After John and Susie-Bell were born, the family moved firstly to Fonteinshoek farm, where they ran an Ostrich farm. When the Ostrich feather industry collapsed they sold, and moved to the Pretoria region to manage a farm for a Mr von Boskorten. They later moved to Lehau, Transvaal, where Stuart was employed as a farmer/manager on a George Marais' farm. see https://familysearch.org/ark:/61903/3:1:3Q9M-CSKK-V9TW-R?i=569&cat=305287 fro Vera's genealogy report of the 1820 Settlers Centenary. Lehau siding is at -25.063535, 28.465606 on google maps. There does not appear to be any railway line in the area now (2016).

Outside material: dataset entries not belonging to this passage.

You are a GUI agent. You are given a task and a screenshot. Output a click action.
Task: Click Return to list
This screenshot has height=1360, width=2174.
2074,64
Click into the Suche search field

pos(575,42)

In 1920, he again moved, this time to his own farm, 'Egerton', at Settlers, Transvaal. They stayed at this farm for the best part of 30 years, and were hit by the drought in the late 1940s. John, his eldest son, took over the farm in 1950. Stuart and Vera moved to Arcadia in Pretoria, selling Insurance, and then to the farm Onverwacht at Nottingham Road, KwaZulu Natal, where Stuart was employed as an Estate Agent, specialising in farm sales in the area. They retired to Mooi River, KwaZulu Natal, in the early 1950s, and took in Susie-Bell's 4 children for the school holidays to help out Susie-Bell who was working in Pietermaritzburg at the time.
After Vera died in 1965, Stuart married Vera's sister Ella who was also widowed, and they moved to Welkom in the Free State to be closer to her family.